Vehicle burglaries can occur regardless of how upscale the neighborhood, and many of those car break-ins are done by minors from the same area. Whether done out of boredom or to find loose change, breaking into a car is against the law whether or not anything ends up stolen.
Unlawful entrance to a vehicle can result in criminal charges even if nothing of value is removed from the vehicle. Utah Code 76-6-204 explains that “any person who unlawfully enters any vehicle with intent to commit a felony or theft is guilty of a burglary of a vehicle.” If a teen opens a car hoping to find loose change or a GPS system and all they find are empty soda bottles and fast food wrappers, they are still entering the vehicle with the intent to commit a theft. Burglary of a vehicle is a class A misdemeanor, punishable by up to a year in jail and a large fine.

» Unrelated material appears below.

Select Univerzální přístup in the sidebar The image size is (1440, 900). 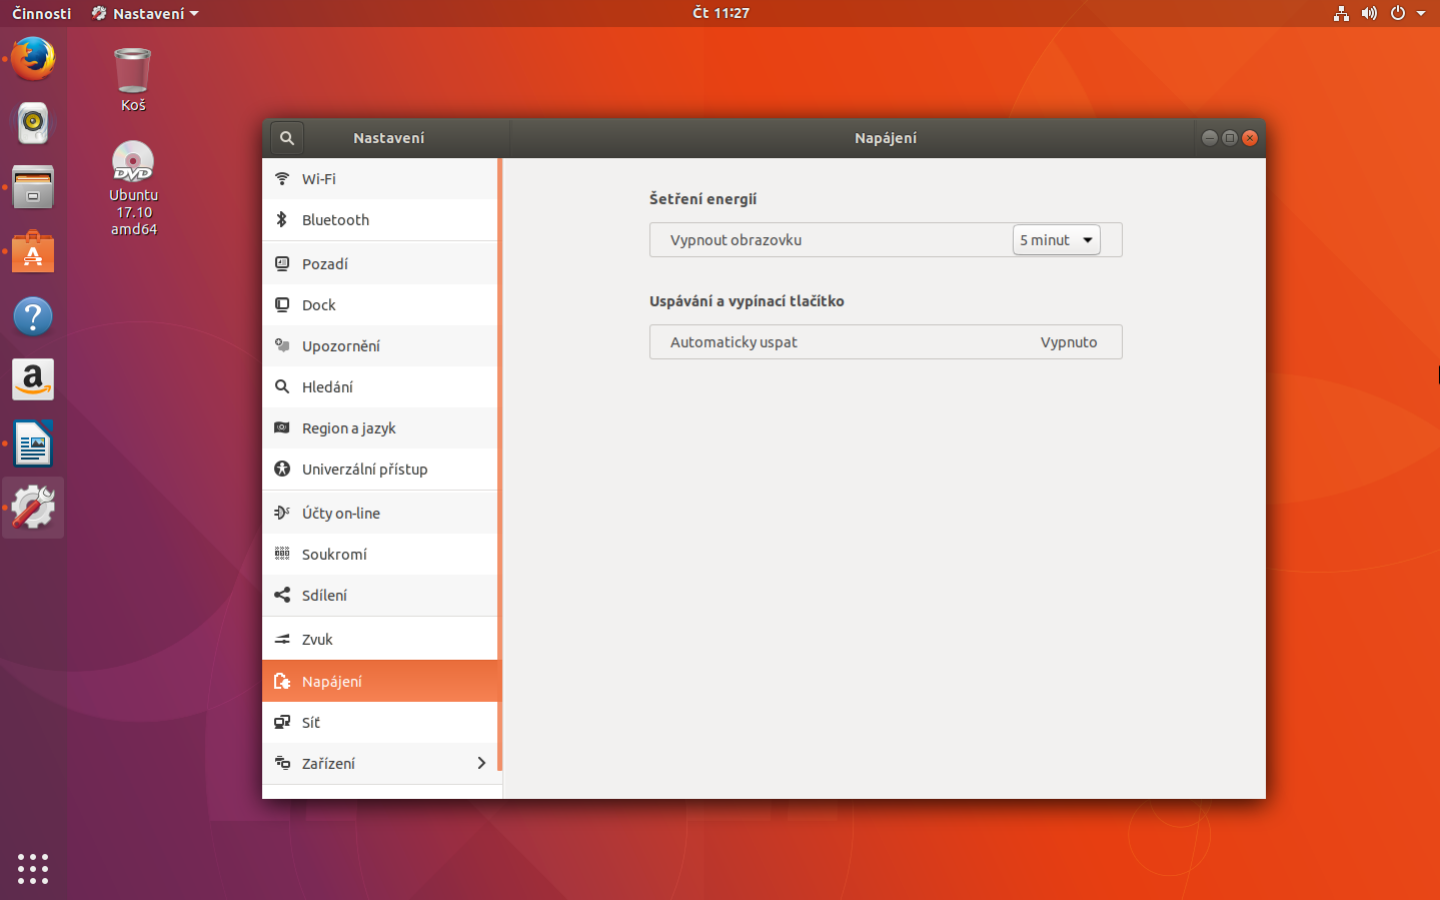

If upon entering a vehicle illegally the teen finds and removes items of value, they will obviously face charges of theft if caught. The punishment for theft depends on the value of the items stolen. According to Utah Code 76-6-412, the charges for theft can range from a class B misdemeanor for theft of items valued under $500 to a second degree felony is the value of the stolen item exceeds $5,000 or is a firearm. There are other possible charges related to vehicle burglary including:
• Possession of burglary tools, a class A misdemeanor if items were needed to break into vehicles as explain in 76-6-205;
• Criminal mischief if the vehicle or any item inside was damaged as described in 76-6-106 with penalties varying depending on “pecuniary loss” during the vehicle burglary; or even
• Aggravated robbery, a first degree felony if the vehicle broken into was occupied by a driver according to Utah Code 76-6-302.
Teens who may view vehicle burglaries as simple, no-risk crimes should be educated on the potential legal outcome that could result from breaking into a vehicle. Those minors already facing charges should consult with a juvenile defense attorney.